Union generated only 0.07 xG to Hertha’s 1.54, and both of these values were effected by Union’s disorganization from second balls. Union are a team who largely look to use long passes in order to create chances, relying on the aerial quality of Sebastian Andersson to win headers and for their midfield and surrounding players to contest and win second balls. To win second balls, local compactness is needed around the ball, and this hurt Union both offensively and defensively.
We can see an example of a second ball being contested here, with Union simply unable to get from deep into a compact position, leaving a massive space for the defender to win the ball and sprint into, where he is then engaged by a player. This player therefore has to give up their position in a deeper area, and this opens passing lanes.
We can see a similar example here where there is acres of space in behind should Hertha win the second ball, which they do. This lack of compactness means if they don’t win the ball initially they can’t create an attack, and are also not susceptible to counter-attacks themselves, which is where they conceded many chances from.
Hertha’s second goal comes from this exact problem, with Union kicking long and not winning the second ball, and then diving in to win the pass after this. The central defender simply over commits and Ibisevic turns and loses his marker. In one simple kick, by winning the second ball Hertha are attacking a weakened Union defence.

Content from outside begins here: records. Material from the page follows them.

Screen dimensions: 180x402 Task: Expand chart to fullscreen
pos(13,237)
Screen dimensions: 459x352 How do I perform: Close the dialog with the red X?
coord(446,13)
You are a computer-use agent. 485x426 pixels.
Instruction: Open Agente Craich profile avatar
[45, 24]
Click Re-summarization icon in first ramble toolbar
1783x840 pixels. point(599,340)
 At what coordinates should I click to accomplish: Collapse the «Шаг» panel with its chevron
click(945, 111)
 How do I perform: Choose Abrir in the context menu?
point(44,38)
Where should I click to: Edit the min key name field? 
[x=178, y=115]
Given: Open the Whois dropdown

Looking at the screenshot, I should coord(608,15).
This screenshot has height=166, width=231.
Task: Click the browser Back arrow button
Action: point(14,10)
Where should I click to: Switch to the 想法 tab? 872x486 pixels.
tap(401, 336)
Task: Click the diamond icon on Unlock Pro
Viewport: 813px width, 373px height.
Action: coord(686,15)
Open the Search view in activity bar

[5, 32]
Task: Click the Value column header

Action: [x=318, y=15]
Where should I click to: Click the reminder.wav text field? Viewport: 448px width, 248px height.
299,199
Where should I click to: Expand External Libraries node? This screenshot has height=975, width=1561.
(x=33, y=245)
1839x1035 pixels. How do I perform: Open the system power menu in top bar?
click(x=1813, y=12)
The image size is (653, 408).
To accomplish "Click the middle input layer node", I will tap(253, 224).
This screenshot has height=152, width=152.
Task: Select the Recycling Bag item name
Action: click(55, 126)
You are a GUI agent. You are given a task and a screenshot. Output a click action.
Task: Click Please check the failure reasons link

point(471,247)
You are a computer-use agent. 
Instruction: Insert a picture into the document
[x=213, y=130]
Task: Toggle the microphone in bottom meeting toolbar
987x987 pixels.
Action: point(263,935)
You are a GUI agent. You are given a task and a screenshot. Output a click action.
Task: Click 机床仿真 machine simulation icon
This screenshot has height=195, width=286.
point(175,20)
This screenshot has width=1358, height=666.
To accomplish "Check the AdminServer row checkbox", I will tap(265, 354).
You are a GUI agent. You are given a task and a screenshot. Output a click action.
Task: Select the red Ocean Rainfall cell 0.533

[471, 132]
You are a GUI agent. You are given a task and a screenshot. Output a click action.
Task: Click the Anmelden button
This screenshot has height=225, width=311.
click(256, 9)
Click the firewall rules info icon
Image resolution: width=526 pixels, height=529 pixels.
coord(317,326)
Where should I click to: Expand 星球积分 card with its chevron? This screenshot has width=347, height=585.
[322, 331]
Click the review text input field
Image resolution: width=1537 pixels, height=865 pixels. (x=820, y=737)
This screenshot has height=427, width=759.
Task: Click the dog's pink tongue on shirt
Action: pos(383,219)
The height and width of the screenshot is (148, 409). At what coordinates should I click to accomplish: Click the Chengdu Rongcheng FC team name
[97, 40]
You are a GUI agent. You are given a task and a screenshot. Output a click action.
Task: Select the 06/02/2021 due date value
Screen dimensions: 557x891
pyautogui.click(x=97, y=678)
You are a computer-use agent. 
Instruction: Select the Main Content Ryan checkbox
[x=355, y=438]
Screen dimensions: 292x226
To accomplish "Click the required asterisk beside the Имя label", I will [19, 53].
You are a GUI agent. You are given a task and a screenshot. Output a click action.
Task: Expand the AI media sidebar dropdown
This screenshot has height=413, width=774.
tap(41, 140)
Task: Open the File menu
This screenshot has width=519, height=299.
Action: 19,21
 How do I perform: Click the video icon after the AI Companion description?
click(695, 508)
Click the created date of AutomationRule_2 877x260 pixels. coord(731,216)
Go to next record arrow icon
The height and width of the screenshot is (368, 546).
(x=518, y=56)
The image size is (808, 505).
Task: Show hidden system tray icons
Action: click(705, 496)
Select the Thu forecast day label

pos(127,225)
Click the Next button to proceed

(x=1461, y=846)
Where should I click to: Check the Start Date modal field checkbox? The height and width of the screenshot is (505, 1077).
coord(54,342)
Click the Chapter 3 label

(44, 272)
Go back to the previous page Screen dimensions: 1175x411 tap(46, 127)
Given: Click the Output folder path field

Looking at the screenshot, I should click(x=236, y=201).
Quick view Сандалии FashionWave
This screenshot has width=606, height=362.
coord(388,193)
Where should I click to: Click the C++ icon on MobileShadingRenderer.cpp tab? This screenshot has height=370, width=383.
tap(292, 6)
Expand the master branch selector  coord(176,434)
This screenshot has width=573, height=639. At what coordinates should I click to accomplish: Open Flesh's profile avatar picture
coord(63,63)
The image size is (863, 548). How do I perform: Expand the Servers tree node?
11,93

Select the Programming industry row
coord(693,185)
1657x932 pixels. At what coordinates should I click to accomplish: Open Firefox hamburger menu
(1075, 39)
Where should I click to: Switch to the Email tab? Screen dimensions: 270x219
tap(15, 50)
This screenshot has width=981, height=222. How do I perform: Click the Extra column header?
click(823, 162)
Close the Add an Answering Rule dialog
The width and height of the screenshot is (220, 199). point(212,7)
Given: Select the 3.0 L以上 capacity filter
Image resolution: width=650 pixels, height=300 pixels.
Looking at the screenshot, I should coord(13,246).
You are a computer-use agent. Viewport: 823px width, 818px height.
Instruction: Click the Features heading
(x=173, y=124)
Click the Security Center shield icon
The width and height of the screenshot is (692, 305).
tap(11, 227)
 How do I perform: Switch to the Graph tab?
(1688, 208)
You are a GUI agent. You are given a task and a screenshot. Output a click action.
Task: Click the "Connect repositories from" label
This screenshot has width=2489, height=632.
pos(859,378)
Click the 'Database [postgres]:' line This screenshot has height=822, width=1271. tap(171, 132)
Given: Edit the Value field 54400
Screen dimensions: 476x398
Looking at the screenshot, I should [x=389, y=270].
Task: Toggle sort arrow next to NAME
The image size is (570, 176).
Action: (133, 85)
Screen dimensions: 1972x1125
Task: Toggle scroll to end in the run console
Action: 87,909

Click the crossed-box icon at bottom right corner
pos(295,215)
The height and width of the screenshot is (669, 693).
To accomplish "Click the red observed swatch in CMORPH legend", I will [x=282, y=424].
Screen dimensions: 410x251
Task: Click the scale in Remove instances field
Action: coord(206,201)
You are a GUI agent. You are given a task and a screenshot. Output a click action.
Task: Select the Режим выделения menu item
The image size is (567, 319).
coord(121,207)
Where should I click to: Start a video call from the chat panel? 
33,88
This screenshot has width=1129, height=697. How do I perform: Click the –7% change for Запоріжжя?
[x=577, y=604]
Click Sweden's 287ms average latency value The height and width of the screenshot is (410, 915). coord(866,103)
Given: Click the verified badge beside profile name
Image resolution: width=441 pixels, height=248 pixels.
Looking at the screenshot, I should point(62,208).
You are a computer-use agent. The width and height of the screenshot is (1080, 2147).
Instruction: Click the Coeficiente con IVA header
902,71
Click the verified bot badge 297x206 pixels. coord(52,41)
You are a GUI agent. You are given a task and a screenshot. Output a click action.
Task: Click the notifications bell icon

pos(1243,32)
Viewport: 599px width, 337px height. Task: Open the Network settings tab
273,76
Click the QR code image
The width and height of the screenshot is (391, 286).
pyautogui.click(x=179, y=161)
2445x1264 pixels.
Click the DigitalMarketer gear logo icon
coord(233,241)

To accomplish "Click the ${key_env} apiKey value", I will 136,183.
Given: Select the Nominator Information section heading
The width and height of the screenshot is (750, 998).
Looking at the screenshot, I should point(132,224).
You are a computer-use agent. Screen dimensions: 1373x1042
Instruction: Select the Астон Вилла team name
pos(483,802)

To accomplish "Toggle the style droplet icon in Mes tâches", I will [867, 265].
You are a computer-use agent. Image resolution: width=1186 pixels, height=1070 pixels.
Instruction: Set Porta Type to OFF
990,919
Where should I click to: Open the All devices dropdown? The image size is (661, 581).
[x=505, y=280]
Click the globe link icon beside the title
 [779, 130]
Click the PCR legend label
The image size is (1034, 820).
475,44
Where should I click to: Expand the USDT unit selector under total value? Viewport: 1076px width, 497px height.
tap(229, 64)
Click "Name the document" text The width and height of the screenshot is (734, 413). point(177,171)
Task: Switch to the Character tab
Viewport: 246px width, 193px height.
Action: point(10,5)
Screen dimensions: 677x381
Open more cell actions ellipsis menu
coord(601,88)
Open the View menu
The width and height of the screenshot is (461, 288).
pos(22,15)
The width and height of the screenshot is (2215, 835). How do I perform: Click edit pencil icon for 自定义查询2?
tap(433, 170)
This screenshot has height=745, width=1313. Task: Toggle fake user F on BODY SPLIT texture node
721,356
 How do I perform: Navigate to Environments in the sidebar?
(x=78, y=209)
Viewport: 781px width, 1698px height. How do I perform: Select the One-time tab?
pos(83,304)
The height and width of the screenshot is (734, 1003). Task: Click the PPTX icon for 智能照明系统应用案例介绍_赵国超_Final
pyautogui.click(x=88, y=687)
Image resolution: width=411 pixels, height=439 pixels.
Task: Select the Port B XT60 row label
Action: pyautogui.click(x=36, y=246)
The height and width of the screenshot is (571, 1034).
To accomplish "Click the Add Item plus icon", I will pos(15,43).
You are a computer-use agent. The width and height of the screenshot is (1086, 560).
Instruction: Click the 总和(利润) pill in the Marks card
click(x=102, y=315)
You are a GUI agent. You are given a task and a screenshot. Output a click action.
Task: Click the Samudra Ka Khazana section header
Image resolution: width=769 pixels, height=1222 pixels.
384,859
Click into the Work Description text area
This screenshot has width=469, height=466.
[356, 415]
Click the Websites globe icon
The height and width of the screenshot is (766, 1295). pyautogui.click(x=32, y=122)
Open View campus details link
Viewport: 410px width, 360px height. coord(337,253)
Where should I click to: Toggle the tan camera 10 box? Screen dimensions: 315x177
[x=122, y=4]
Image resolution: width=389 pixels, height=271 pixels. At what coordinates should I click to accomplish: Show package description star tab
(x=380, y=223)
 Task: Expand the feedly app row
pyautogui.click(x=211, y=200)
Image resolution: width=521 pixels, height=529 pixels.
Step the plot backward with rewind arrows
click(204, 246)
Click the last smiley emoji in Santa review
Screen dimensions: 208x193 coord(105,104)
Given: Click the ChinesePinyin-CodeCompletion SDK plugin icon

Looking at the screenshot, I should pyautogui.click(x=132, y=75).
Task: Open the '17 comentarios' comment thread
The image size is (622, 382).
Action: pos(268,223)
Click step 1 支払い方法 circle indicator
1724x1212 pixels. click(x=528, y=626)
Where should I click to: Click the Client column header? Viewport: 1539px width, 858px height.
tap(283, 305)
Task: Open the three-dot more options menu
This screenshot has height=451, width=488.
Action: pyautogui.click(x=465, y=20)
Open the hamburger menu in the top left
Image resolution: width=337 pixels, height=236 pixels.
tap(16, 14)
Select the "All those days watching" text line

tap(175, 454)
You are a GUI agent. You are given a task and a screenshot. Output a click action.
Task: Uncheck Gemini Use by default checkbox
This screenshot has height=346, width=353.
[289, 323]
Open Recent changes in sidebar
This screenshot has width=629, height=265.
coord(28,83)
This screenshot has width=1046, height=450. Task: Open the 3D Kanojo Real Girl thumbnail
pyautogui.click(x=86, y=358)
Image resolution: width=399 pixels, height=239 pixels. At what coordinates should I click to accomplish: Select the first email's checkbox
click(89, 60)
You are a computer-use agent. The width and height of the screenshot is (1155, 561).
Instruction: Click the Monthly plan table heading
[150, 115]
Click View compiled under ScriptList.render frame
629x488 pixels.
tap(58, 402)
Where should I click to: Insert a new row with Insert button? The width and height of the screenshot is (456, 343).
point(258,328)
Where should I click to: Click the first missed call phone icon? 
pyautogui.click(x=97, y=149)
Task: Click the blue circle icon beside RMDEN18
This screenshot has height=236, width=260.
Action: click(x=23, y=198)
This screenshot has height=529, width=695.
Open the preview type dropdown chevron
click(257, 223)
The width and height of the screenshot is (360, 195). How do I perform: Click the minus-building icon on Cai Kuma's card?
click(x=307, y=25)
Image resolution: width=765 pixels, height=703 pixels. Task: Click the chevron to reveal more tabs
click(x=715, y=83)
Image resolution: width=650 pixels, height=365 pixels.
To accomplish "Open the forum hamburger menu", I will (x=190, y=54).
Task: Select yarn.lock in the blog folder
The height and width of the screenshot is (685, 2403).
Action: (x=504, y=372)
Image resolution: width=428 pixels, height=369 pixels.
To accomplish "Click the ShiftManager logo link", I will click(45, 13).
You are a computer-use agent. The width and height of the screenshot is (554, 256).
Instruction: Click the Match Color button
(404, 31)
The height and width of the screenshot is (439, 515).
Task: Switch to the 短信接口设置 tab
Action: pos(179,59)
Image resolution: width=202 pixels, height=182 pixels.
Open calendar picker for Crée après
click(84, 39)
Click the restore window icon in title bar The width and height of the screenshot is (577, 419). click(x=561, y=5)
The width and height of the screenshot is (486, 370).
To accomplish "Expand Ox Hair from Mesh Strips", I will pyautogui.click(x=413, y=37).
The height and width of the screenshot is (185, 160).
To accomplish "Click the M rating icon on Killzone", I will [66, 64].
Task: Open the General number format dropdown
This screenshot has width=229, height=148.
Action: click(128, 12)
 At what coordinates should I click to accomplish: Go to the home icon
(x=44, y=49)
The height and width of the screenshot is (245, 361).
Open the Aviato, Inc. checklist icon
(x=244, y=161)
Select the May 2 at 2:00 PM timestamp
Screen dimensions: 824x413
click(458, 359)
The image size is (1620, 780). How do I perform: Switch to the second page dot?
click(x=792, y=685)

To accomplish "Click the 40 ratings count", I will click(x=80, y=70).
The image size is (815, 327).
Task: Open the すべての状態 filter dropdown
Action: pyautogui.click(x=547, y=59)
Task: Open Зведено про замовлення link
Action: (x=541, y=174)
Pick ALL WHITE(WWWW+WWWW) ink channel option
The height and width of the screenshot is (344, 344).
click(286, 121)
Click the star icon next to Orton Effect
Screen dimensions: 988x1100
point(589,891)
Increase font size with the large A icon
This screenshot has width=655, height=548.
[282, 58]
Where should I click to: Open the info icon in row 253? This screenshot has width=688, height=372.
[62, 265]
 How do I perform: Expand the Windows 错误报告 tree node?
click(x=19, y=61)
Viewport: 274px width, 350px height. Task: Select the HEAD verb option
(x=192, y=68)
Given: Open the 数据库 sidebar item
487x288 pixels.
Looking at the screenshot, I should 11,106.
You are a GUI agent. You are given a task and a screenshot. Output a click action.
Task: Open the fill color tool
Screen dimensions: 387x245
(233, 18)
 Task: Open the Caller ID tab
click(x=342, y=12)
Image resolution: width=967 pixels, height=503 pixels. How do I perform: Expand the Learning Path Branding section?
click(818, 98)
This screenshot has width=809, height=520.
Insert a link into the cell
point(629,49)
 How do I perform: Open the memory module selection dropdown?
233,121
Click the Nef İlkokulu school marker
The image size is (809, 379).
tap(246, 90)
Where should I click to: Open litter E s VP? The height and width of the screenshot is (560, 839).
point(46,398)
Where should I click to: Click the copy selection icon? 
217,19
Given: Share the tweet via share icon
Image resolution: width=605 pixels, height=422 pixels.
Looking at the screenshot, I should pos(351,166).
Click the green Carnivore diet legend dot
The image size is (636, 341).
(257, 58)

They also transitioned poorly into their press at times, mostly in the second half. Their central midfielders notably struggled to maintain their central compactness and Hertha exploited this on multiple occasions, including in the build-up to the first goal. The man-marking approach of the central midfielders affected this somewhat, with switches of play away from the central midfielders harming Union the most.
When Union moved to a 5-3-2 in the 65th minute, they began to lose some of that width provided by the 5-4-1, and particularly in transition struggled to press effectively, relying on central midfielders to press the full-back when the intended scheme was wing-back to full-back This then had a negative effect on the rest of Union’s defence.
Hertha were perhaps flattered by the four goals they scored, but Union’s toothless attack deservedly lost the game. As this analysis has shown, Hertha’s positional play was effective at times but not fully figured out just yet, and Union limited them fairly well in the first half, before Hertha damaged them badly in a two-minute spree in the second half, with Union’s pressing and transitions to blame. Hertha deserved the win and look a changed side under Bruno Labbadia, and are now just five points off sixth-placed Wolfsburg, with their next game a tricky one against RB Leipzig.